From: Lennert Buytenhek
Subject: Re: parted fat bug on ARM platform
Date: Mon, 7 Mar 2005 23:04:09 +0100
User-agent: Mutt/1.4.1i

On Tue, Mar 08, 2005 at 01:11:10AM +1100, Andrew Clausen wrote:

> Hi Lennert,

Hello,


> > Compiling parted 1.6.15 for ARM (armv4b) seems to work, but on
> > startup it says:
> > 
> >     A bug has been detected in GNU parted.  Please email a bug
> >     report to address@hidden containing the version (1.6.15)
> >     and the following message:GNU parted was miscompiled: the FAT
> >     boot sector should be 512 bytes.  FAT support will be disabled.
> > 
> > This patch fixes that.  Note that even with this patch, unaligned
> > accesses are not guaranteed to work on the ARM ("anything can happen",
> > an unaligned read can return any value including garbage), so you
> > can still trash your file systems if you're not careful.
> 
> Does gcc work around the problem?  (i.e. does it do the necessary
> bit-bashing based on aligned reads only?)

No.  gcc doesn't know in advance that a pointer will be unaligned,
so it will just emit a regular load/store in any case.

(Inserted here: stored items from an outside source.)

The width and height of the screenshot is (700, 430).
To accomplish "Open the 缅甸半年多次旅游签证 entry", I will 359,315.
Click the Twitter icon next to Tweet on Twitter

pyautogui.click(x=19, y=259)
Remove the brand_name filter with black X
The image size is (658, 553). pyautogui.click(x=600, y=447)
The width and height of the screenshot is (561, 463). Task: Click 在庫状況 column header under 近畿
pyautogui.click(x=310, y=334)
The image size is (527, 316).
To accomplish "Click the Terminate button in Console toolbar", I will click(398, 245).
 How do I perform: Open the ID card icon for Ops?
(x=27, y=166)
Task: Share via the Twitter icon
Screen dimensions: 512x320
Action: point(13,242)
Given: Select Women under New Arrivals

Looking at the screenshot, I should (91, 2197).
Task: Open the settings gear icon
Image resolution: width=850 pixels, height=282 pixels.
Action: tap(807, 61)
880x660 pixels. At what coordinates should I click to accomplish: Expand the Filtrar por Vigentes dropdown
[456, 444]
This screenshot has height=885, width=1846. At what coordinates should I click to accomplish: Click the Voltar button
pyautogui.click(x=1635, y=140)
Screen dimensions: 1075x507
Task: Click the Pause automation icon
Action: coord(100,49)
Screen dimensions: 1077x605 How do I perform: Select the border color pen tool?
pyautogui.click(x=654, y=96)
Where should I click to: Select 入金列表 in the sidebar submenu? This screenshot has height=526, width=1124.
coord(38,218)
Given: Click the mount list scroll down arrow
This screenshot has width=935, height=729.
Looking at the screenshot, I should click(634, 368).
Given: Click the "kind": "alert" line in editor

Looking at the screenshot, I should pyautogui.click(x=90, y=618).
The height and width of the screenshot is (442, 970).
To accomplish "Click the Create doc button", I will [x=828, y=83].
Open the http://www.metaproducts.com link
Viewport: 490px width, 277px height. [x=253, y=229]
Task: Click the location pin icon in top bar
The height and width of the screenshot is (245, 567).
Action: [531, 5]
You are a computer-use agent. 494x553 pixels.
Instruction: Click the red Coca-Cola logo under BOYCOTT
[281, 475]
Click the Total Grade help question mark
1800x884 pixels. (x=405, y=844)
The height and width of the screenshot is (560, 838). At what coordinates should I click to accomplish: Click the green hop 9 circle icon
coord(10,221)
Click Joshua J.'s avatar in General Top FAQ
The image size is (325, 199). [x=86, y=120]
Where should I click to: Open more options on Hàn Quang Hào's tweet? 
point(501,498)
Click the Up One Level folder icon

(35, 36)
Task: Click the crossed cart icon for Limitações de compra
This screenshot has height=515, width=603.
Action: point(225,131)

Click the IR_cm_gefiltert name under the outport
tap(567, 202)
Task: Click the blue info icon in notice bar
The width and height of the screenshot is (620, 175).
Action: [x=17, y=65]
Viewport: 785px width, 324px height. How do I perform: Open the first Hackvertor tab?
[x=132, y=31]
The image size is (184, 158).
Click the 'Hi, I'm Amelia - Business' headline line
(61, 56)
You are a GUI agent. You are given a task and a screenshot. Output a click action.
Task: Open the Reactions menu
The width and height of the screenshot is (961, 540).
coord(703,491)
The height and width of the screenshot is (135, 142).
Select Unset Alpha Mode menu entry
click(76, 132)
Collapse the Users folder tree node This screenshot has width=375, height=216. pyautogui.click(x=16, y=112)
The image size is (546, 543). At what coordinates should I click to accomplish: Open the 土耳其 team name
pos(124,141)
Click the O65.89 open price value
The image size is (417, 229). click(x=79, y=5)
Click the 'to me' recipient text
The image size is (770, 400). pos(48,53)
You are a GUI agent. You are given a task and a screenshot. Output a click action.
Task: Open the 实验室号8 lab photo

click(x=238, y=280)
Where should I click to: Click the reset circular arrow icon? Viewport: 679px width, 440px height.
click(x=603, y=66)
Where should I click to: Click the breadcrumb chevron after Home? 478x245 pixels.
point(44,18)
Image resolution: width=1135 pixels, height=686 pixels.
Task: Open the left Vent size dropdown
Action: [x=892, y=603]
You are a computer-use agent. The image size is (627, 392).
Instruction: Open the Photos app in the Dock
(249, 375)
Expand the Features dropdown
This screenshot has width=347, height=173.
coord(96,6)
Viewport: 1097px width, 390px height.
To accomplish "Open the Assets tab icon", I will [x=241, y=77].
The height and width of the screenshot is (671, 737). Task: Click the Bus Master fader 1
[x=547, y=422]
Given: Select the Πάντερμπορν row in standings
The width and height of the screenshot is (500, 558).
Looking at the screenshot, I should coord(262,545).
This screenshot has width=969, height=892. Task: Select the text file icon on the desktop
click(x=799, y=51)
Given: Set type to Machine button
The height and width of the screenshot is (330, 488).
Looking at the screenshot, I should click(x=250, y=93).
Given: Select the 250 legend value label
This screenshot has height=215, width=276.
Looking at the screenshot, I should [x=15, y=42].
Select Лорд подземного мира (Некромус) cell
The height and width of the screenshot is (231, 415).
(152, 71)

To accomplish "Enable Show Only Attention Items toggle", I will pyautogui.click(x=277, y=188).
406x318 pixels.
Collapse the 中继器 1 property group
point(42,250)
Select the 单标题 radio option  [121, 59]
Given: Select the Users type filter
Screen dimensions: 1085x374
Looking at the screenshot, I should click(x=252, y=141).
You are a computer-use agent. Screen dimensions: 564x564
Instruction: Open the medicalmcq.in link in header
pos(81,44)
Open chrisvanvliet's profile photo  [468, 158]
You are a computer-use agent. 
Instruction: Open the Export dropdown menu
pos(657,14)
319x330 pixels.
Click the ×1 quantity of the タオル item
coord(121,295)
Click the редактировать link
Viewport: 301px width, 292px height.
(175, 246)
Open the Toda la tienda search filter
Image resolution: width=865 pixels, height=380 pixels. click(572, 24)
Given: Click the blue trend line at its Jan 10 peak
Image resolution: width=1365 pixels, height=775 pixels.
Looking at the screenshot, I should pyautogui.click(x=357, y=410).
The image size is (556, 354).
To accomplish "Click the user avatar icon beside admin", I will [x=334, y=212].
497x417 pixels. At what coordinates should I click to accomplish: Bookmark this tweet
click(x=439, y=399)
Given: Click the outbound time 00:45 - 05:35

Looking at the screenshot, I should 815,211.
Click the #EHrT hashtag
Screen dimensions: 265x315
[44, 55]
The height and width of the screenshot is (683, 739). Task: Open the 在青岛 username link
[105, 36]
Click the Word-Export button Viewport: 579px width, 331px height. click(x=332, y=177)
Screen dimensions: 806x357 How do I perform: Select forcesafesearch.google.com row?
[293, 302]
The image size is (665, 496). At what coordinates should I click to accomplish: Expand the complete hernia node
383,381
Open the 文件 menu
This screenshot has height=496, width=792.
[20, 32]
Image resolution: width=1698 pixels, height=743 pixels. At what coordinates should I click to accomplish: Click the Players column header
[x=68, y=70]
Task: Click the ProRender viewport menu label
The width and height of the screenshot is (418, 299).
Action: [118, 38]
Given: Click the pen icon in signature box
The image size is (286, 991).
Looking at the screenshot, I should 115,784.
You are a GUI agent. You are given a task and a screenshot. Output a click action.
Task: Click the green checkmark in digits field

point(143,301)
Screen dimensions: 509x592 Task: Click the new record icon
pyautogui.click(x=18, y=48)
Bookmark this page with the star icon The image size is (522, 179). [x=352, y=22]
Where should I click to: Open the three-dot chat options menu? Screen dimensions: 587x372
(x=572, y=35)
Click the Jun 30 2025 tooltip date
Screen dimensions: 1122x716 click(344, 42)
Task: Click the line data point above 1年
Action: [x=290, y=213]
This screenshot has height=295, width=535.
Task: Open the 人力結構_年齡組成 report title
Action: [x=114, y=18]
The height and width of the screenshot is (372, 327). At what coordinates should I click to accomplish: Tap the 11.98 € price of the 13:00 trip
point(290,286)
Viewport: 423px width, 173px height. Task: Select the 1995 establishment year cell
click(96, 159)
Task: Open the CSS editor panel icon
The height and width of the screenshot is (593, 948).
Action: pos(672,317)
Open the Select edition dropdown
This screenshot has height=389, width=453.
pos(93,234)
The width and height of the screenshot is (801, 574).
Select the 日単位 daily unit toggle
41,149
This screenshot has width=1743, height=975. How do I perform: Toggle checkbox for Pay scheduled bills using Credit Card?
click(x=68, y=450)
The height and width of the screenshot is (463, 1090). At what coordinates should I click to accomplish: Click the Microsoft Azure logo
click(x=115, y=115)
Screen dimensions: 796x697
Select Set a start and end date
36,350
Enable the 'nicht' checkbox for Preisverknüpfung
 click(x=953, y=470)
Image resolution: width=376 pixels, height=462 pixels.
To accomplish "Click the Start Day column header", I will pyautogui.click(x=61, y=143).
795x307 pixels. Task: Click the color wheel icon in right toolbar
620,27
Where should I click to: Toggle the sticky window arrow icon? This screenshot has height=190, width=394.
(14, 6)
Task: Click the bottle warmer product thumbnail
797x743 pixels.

Most ARMs out there can trap unaligned accesses, and the kernel will
then fix up the access so that it's done only with aligned loads and
stores.  However, this must be enabled by hand by writing the correct
value into /proc/cpu/alignment (under linux.)  And at least until
2.6.11 or so, the ARM alignment trap handler blindly assumed little
endian byte ordering, so doing an unaligned load on a big endian ARM
(most ARMs can run in either big endian or little endian mode) with
alignment fixups enabled would give you a byteswapped value.

Whenever the linux kernel does a load that it suspects might be not
properly aligned, it uses a function called get_unaligned(), which
then uses aligned accesses, instead of dereferencing the pointer
directly.  There is no such function for stores, though.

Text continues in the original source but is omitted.